Am I engaging in overdoing behaviors?
Check True or False to each of the following questions:
|Do you have persistent thoughts causing you distress?|
|Do you have an excessive fear about dirt, bacteria and germs?|
|Do you have to continuously align objects?|
|Do you have unwanted sexual thoughts?|
|Do you repeat routines that you do not have a reason for doing?|
|Do you fear losing control of your behaviors?|
|Are you preoccupied with counting or measuring your food?|
|Do you excessively wash your hands, take showers, or brush your teeth?|
|Do you repeatedly check and recheck for mistakes?|
|Do excessively make lists of things to do?|
|Do you constantly check and recheck appliances in the house?|
|Do you hoard food or clothing?|
|Do you feel no matter how hard you try, you can not ignore repeating thoughts?|
|Do your repetitive behaviors affect your social life?|
Please count the number of “Trues” in your responses.

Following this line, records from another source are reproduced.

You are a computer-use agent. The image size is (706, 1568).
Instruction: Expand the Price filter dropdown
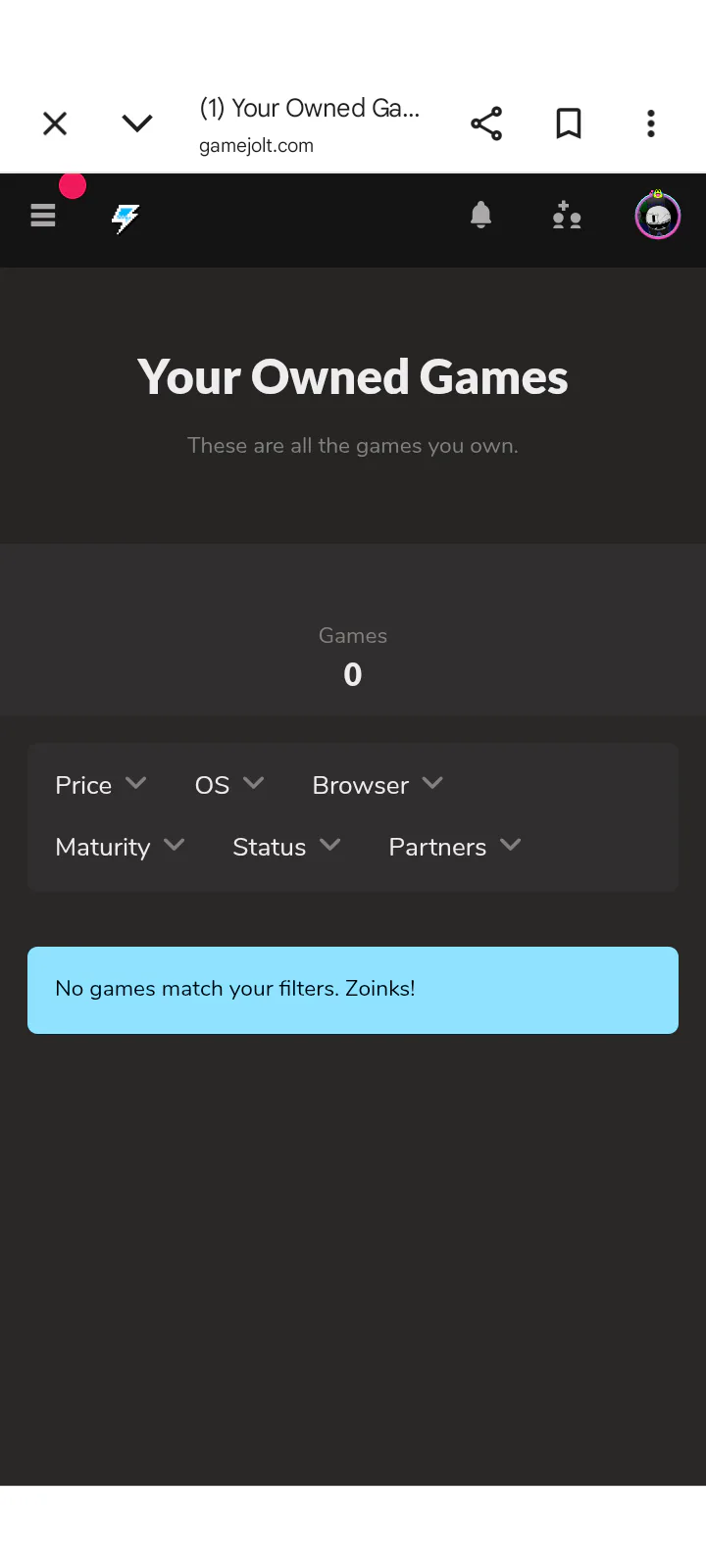click(101, 785)
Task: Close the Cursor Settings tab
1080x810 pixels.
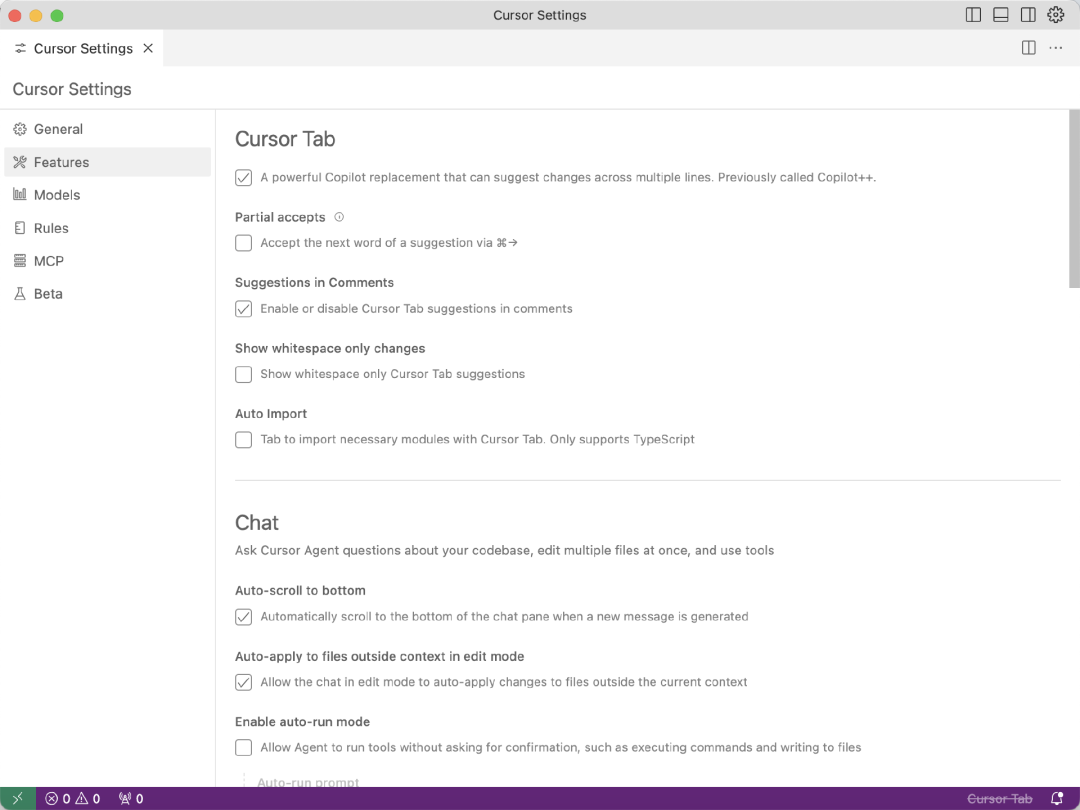Action: click(x=148, y=48)
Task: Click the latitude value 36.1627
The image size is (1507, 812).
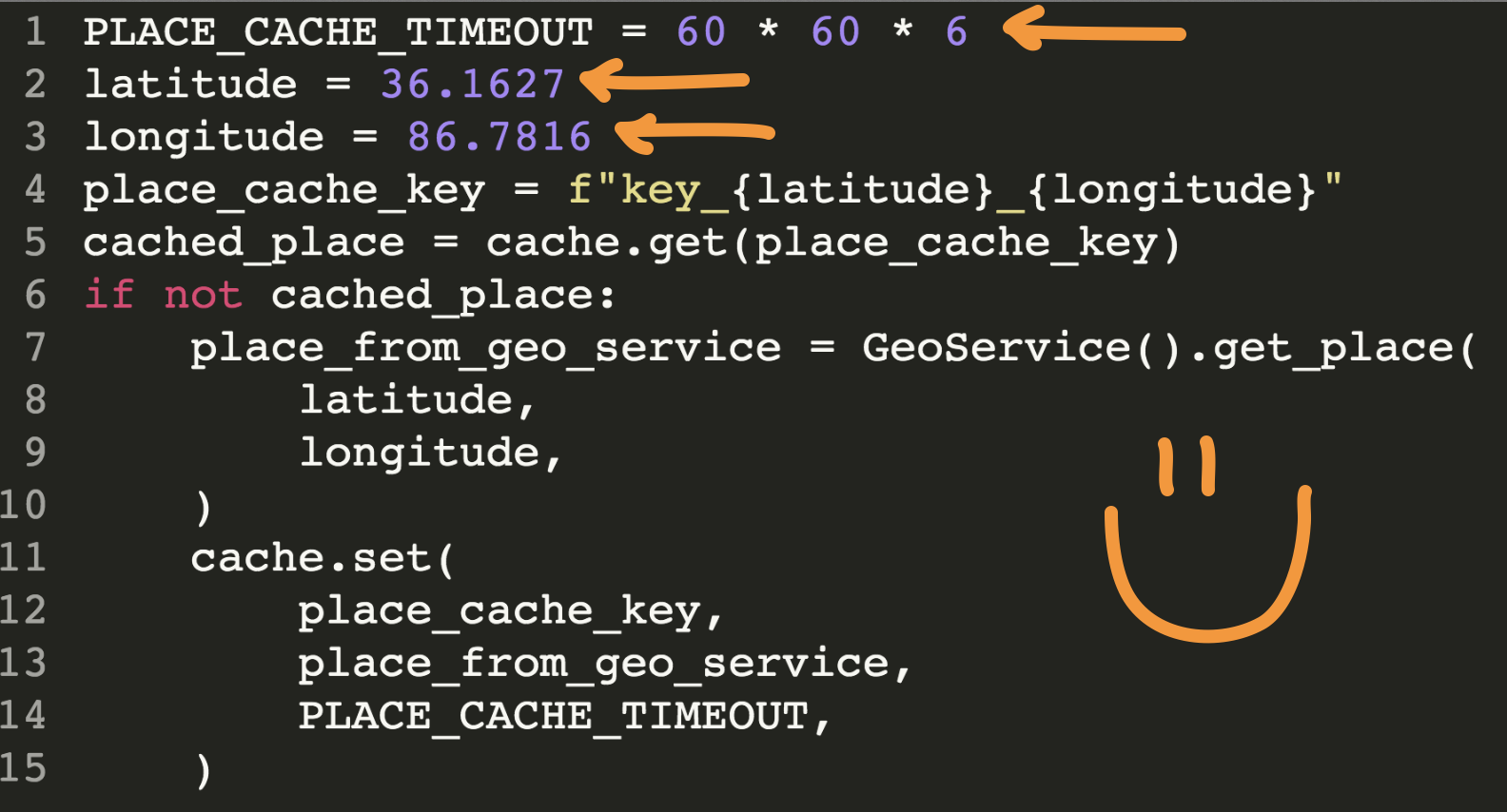Action: pos(473,84)
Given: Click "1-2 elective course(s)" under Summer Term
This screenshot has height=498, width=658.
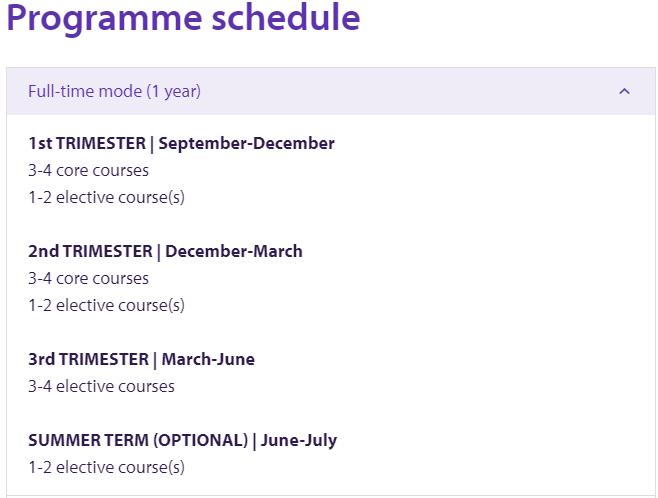Looking at the screenshot, I should point(106,467).
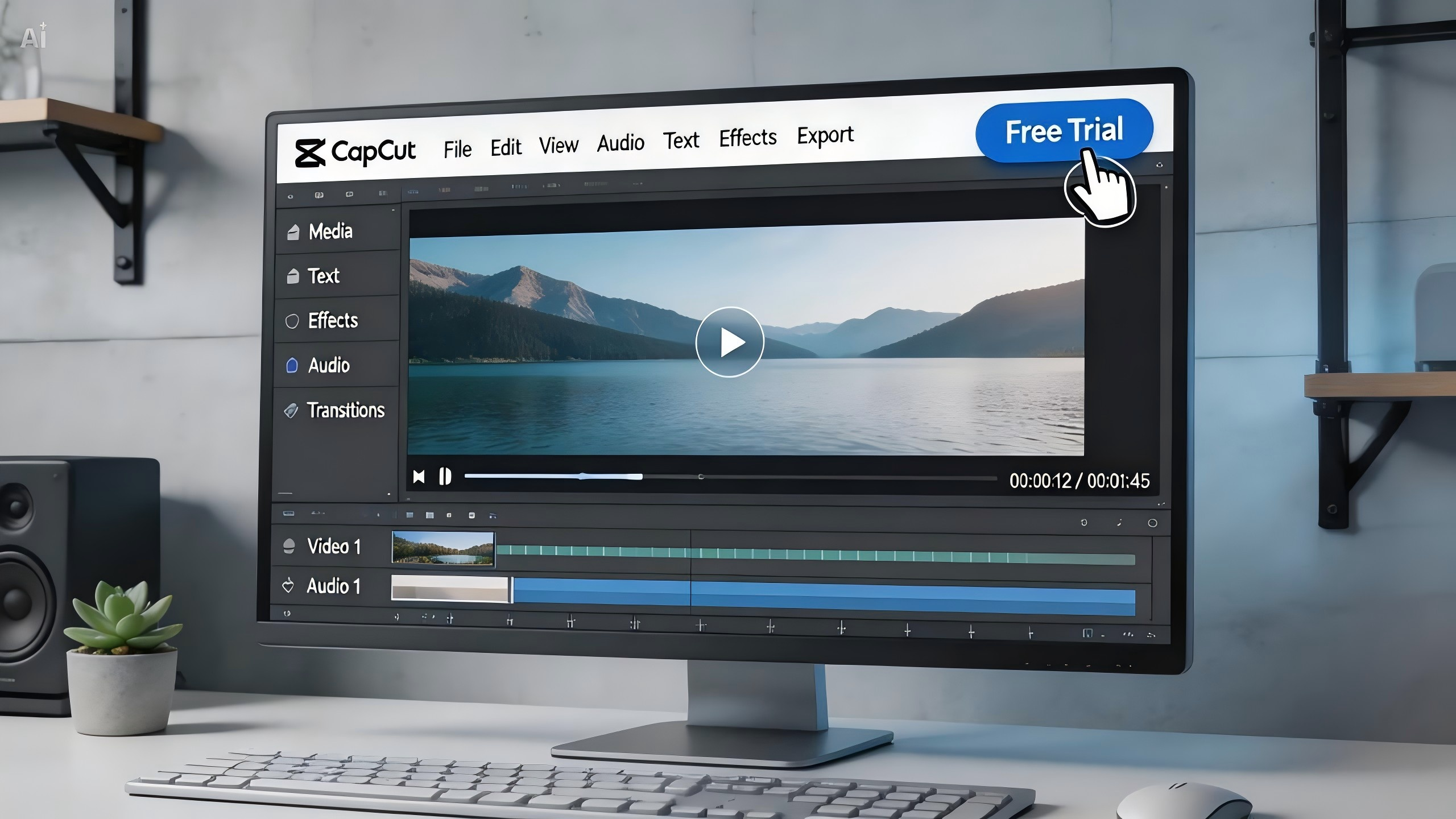The image size is (1456, 819).
Task: Open the Audio panel in the sidebar
Action: coord(328,366)
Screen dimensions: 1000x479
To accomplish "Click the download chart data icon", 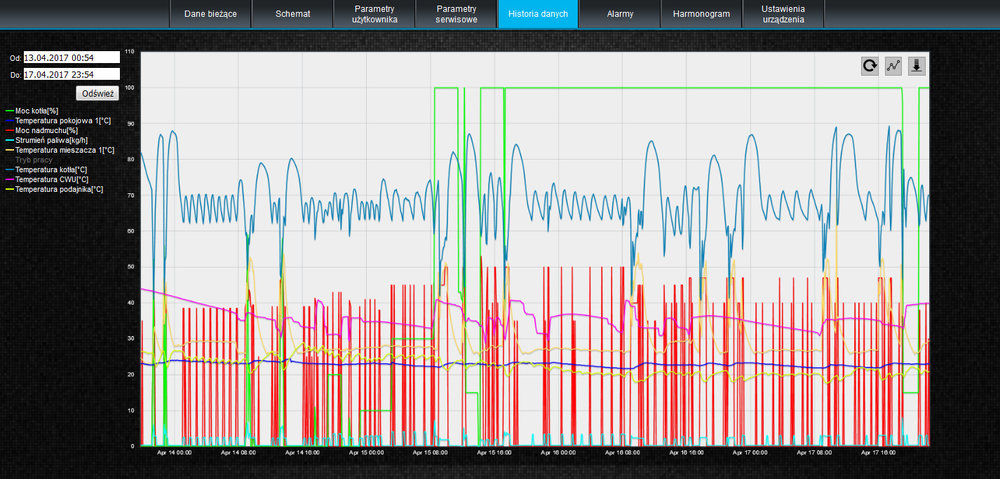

0 – 3: You may be experiencing some mild features. They may be linked to a situation or adjustment. If symptoms persist or become more intense you may want to seek professional attention
4 – 7: You are most likely experiencing moderate difficulties. Professional assessment and therapeutic interventions should be explored
8 – 10: You are probably experiencing significant difficulties. Professional assessment and therapeutic intervention is advised. Medication evaluation may be of some benefit.
This is a symptom checklist. This is not a standardized psychological assessment.